以上函数我写在了类外,其实更建议写在类里。下面要开始编写处理头类的内容了。

3.simDR处理头的__init__()

因为simDR需要传入额外的几个参数,所以在编写配置文件时,我们在extra中加入了几行:

keypoint_head=dict(
        type='simDRHead',
        in_channels=40,
        out_channels=channel_cfg['num_output_channels'],
        num_deconv_layers=0,
        extra=dict(
            final_conv_kernel=1, 
            HEAD_INPUT=data_cfg['heatmap_size'][0]*data_cfg['heatmap_size'][1],
            image_size=data_cfg['image_size'],
            SIMDR_SPLIT_RATIO=simdr_split_ratio,
            coord_representation='sa-simdr',
            NUM_JOINTS=channel_cfg['dataset_joints']),
        loss_keypoint=dict(type='KLDiscretLoss')),

配置文件的参数会传入处理头的__init__函数:

def __init__(self,
                 in_channels,
                 out_channels,
                 num_deconv_layers=3,
                 num_deconv_filters=(256, 256, 256),
                 num_deconv_kernels=(4, 4, 4),
                 extra=None,
                 in_index=0,
                 input_transform=None,
                 align_corners=False,
                 loss_keypoint=None,
                 train_cfg=None,
                 test_cfg=None):
        super().__init__()

        self.in_channels = in_channels
        self.loss = build_loss(loss_keypoint)

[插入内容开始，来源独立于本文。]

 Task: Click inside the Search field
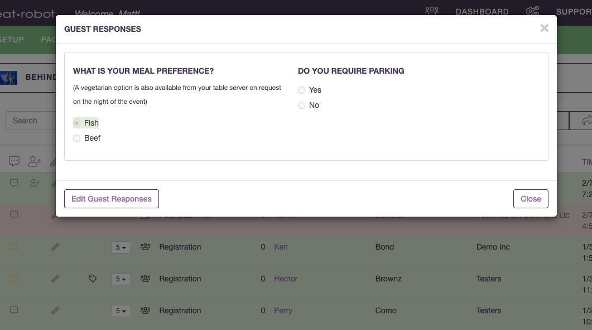pyautogui.click(x=33, y=120)
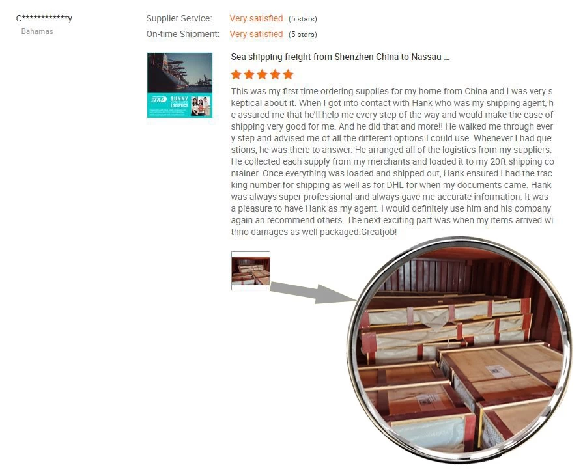Click the second orange rating star

pos(249,74)
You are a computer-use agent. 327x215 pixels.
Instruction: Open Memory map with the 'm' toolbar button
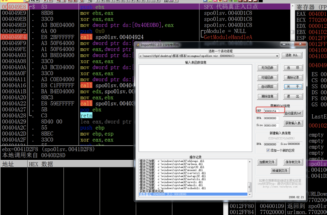[x=108, y=1]
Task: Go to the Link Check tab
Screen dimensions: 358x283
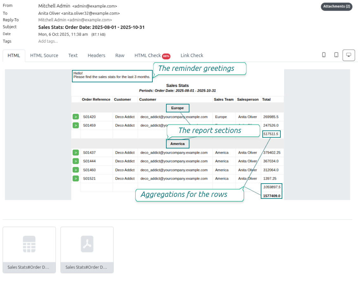Action: [192, 55]

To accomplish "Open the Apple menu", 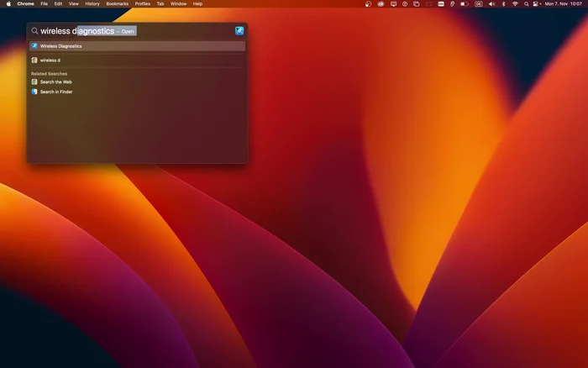I will tap(8, 4).
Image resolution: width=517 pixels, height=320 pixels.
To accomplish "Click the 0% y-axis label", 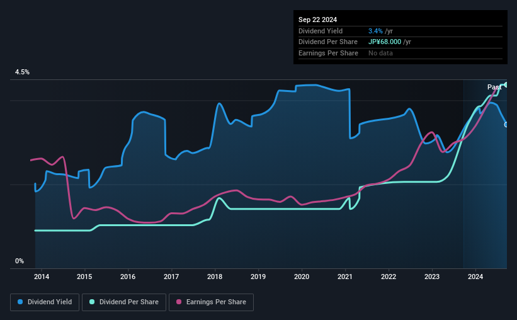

        self.train_cfg = {} if train_cfg is None else train_cfg
        self.test_cfg = {} if test_cfg is None else test_cfg
        self.target_type = self.test_cfg.get('target_type', 'GaussianHeatmap')

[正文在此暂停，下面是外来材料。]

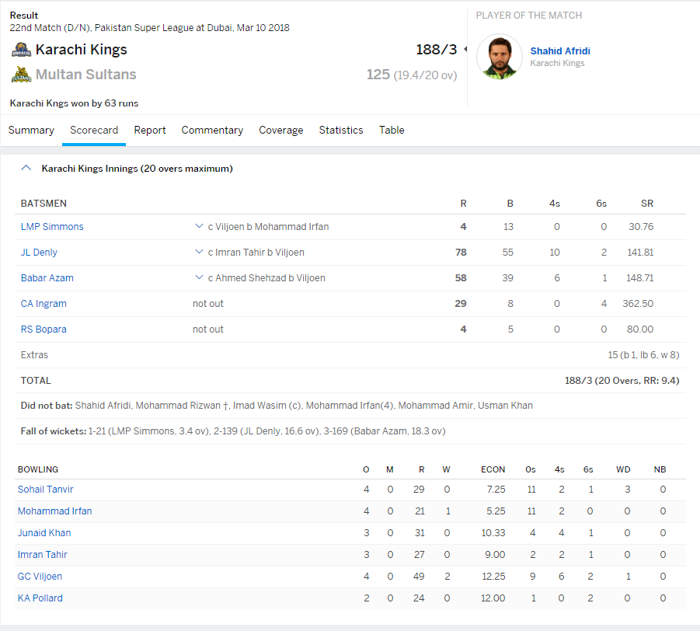Open Shahid Afridi's player photo

coord(499,57)
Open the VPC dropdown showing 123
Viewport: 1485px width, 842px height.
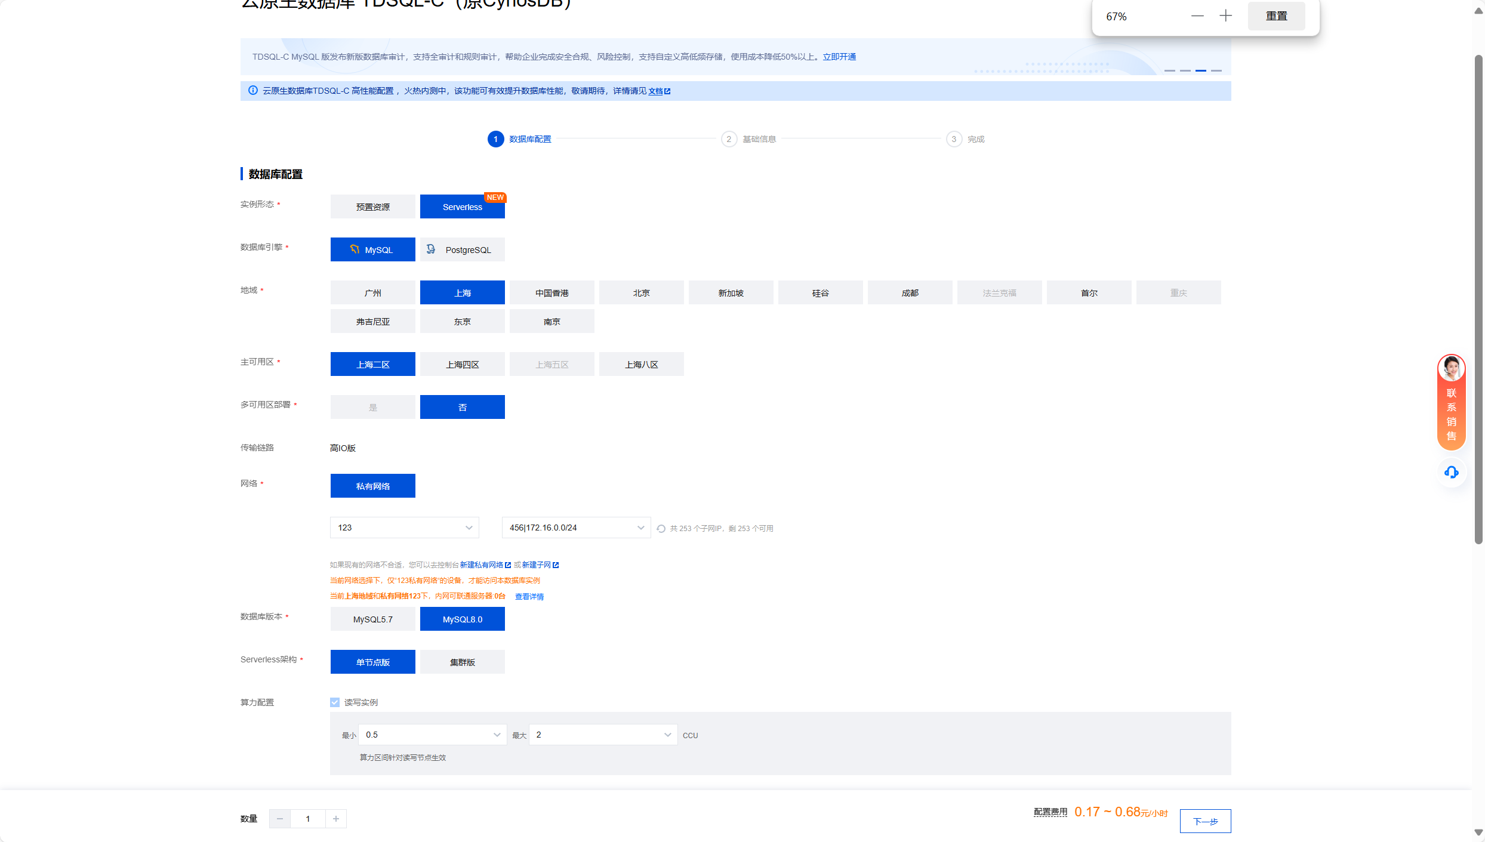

        self._init_inputs(in_channels, in_index, input_transform)
        self.in_index = in_index
        self.align_corners = align_corners

        if extra is not None and not isinstance(extra, dict):
            raise TypeError('extra should be dict or None.')

        if num_deconv_layers > 0:
            self.deconv_layers = self._make_deconv_layer(
                num_deconv_layers,
                num_deconv_filters,
                num_deconv_kernels,
            )
        elif num_deconv_layers == 0:
            self.deconv_layers = nn.Identity()
        else:
            raise ValueError(
                f'num_deconv_layers ({num_deconv_layers}) should >= 0.')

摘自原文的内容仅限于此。